Embracing Iteration

Building Robust LLM Systems in Production

Building Robust LLM Systems in Production

Embracing Iteration: Building Robust LLM Systems in Production

Introduction

When tasked with extracting information from rate confirmation PDFs, our team faced a common challenge in modern ML engineering: balancing perfect solutions against practical implementations. This experience taught me valuable lessons about iterative development and the importance of building systems that can learn and improve in production.

The Challenge: PDF Processing Complexity

Our goal was seemingly straightforward: extract specific information from rate confirmation PDFs. However, we quickly discovered that the solution would be anything but simple. PDFs came in various formats, and no single approach—whether using vision models, OCR, or markdown converters—worked consistently across all documents.

We had two potential paths forward:

  1. Conduct extensive pre-production testing to find the optimal combination of tools for each PDF type
  2. Build a system that could learn and adapt in production

The Fallback Architecture

Instead of trying to perfect our system before deployment, we developed a dynamic fallback mechanism. Here’s how it works:

  1. Each extraction attempt is scored based on the quality of the extracted sections
  2. Results and scores are persisted to build a knowledge base
  3. Different combinations of tools (vision models, OCR, markdown converters) are tried in sequence
  4. The system learns which combinations work best for different PDF types and sections
  5. The fallback sequence automatically adjusts based on historical performance

While this approach is computationally expensive in the beginning, it becomes more efficient over time as the system learns the optimal tool combinations for different document types.

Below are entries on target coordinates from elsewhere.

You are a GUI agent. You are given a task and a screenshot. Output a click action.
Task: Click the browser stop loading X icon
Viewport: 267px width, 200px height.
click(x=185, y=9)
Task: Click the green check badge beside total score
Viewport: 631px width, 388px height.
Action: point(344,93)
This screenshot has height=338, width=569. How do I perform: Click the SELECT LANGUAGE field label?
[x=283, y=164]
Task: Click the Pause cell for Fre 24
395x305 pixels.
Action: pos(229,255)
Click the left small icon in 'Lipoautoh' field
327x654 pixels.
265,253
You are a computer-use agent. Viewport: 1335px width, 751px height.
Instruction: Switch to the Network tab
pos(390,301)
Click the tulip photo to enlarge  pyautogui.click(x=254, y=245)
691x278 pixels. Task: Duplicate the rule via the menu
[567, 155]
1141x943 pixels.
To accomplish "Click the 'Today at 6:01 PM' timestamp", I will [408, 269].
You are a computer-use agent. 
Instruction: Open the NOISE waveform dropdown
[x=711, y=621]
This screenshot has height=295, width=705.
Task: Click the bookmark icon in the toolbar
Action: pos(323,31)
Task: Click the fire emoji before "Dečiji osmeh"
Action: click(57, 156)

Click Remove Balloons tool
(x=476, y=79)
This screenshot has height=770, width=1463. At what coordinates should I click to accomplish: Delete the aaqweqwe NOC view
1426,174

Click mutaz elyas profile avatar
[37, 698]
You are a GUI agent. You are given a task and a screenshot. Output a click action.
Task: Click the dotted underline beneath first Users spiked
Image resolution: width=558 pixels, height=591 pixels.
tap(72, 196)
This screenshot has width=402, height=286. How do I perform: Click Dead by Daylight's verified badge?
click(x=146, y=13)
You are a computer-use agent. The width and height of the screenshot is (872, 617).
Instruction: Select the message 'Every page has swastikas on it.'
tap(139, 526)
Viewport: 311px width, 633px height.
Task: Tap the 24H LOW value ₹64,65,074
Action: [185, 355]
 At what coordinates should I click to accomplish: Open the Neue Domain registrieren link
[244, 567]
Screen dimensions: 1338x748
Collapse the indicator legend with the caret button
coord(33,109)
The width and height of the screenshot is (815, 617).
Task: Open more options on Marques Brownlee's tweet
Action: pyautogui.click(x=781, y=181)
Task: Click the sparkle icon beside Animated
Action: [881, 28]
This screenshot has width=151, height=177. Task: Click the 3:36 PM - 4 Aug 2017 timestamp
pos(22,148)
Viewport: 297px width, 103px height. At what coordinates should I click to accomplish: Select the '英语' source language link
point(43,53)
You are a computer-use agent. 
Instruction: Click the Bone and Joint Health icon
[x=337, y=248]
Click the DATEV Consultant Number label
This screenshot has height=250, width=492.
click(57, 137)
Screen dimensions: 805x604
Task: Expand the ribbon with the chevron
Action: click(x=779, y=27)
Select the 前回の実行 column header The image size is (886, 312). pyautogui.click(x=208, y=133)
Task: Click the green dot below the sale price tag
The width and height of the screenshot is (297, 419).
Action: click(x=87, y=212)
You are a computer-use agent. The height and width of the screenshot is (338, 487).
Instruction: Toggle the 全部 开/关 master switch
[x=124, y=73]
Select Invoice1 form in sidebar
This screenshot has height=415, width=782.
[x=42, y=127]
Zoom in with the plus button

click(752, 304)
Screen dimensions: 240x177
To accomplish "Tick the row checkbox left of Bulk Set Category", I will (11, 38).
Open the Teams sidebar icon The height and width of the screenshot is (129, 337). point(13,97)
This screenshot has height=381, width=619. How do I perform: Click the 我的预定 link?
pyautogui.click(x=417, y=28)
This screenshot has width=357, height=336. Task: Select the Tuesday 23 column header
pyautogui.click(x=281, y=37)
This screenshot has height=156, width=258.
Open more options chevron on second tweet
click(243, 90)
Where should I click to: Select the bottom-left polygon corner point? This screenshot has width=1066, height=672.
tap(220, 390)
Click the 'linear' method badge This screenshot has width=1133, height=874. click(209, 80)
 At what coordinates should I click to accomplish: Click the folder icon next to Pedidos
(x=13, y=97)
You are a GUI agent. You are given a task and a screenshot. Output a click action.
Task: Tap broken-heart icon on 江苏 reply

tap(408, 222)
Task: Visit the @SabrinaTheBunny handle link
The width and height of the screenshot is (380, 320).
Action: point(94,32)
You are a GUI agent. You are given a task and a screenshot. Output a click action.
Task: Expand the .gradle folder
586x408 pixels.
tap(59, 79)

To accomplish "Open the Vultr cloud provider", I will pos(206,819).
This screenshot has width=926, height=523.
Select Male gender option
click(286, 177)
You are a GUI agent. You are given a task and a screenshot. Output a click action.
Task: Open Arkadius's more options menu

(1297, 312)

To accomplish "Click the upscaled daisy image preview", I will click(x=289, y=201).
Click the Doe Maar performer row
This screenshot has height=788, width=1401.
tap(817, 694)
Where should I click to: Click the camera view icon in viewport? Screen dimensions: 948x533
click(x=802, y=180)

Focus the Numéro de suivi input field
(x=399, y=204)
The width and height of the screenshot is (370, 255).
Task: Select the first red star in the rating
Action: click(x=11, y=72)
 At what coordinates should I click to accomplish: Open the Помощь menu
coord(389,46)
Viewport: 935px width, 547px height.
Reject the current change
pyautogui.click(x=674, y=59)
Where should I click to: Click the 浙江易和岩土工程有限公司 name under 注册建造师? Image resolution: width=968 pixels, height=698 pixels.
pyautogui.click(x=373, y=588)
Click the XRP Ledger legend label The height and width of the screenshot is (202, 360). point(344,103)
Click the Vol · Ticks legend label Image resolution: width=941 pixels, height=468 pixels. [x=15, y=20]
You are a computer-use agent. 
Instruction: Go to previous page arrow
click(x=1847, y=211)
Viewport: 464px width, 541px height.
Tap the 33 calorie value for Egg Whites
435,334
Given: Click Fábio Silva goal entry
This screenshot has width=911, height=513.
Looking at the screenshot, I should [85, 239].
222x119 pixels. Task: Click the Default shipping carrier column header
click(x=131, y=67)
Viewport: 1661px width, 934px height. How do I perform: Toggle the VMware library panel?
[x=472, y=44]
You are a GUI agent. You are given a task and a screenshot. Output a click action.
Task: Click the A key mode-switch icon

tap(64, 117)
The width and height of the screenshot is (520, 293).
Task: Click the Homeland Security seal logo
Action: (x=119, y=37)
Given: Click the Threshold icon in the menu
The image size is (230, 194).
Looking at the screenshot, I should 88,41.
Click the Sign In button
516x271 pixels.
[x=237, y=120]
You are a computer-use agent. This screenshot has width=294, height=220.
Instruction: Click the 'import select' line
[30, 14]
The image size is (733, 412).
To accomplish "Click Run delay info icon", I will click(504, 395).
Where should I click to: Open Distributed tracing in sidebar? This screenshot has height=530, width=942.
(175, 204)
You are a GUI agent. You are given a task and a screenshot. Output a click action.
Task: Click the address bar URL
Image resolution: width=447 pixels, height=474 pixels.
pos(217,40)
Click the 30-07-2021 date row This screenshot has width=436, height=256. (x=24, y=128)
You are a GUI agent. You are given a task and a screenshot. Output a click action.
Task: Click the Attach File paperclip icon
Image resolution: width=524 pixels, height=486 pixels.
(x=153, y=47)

Lessons in Production ML Engineering

As a younger ML engineer, I would have been hesitant to deploy a system without handling every edge case. However, experience has taught me several valuable lessons:

First, perfect solutions often come at the cost of delayed deployment and missed opportunities for real-world learning. Instead, it’s crucial to:

  • Deploy quickly with proper safeguards
  • Implement comprehensive logging
  • Monitor system performance
  • Iterate based on production data

Second, when working with LLMs, validation becomes even more critical. Understanding the problem space deeply helps ensure accurate results, even as the system evolves.

The Power of Iterative Development

The key insight from this project is that it’s okay to start with an inefficient solution if it’s coupled with:

  • Robust fallback mechanisms
  • Comprehensive logging
  • Clear understanding of limitations
  • Ability to learn from production data

This approach allows us to deliver value to customers immediately while continuously improving our system based on real-world usage patterns.

Conclusion

The journey from a complex PDF processing challenge to a learning, adapting system highlights a crucial truth in modern ML engineering: embracing iteration and building systems that can learn from production data is often more valuable than striving for perfect solutions upfront.

For other ML engineers, especially those early in their careers, remember that it’s okay to deploy systems that aren’t perfectly optimized. What’s important is having the right monitoring, fallbacks, and improvement mechanisms in place. This approach not only delivers value faster but often results in more robust and practical solutions.